> [What you should do]: In the entries that follow, the lines from the one with "Select the FEPSSD drive in the sidebar" through the one with "Click the orange C tile in IARC logo" are the ones to write out, exactly and with both ends included. Nothing else should appear.

> [Data records]:
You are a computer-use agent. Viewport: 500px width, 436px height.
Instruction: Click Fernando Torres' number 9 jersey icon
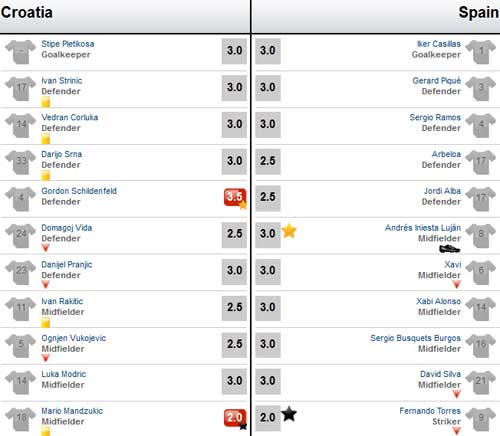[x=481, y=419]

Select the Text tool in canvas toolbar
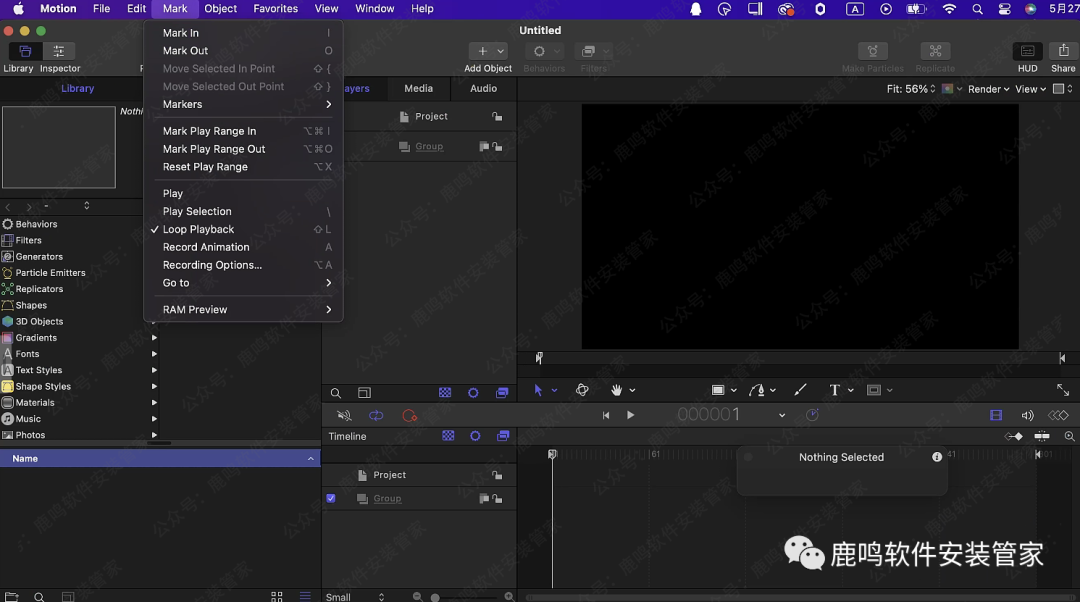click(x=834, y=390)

--

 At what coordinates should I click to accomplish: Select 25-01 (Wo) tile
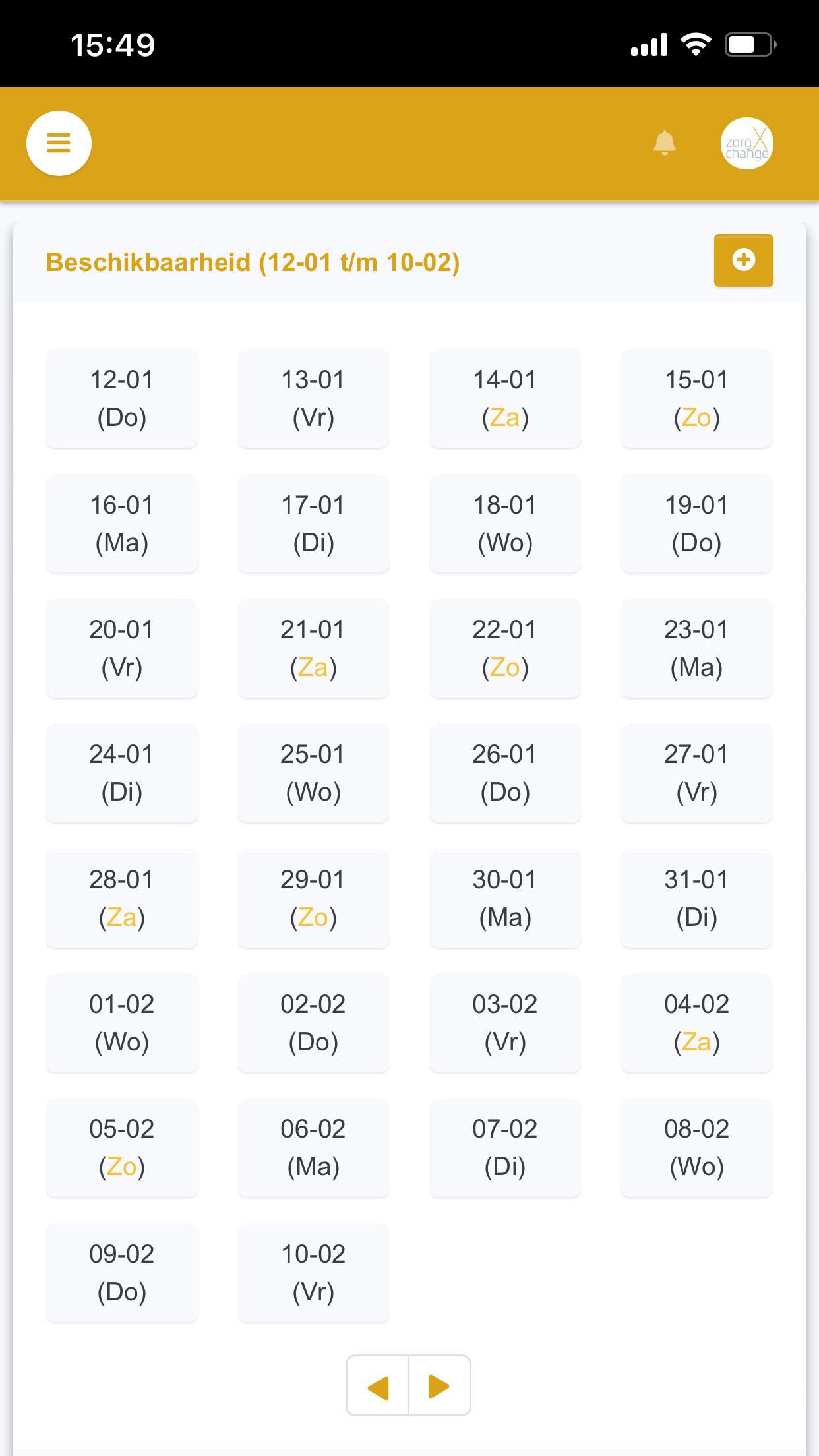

...

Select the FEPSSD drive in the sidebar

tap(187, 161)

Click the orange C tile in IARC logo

> [Response area]:
Select the FEPSSD drive in the sidebar

tap(187, 161)

Click the orange C tile in IARC logo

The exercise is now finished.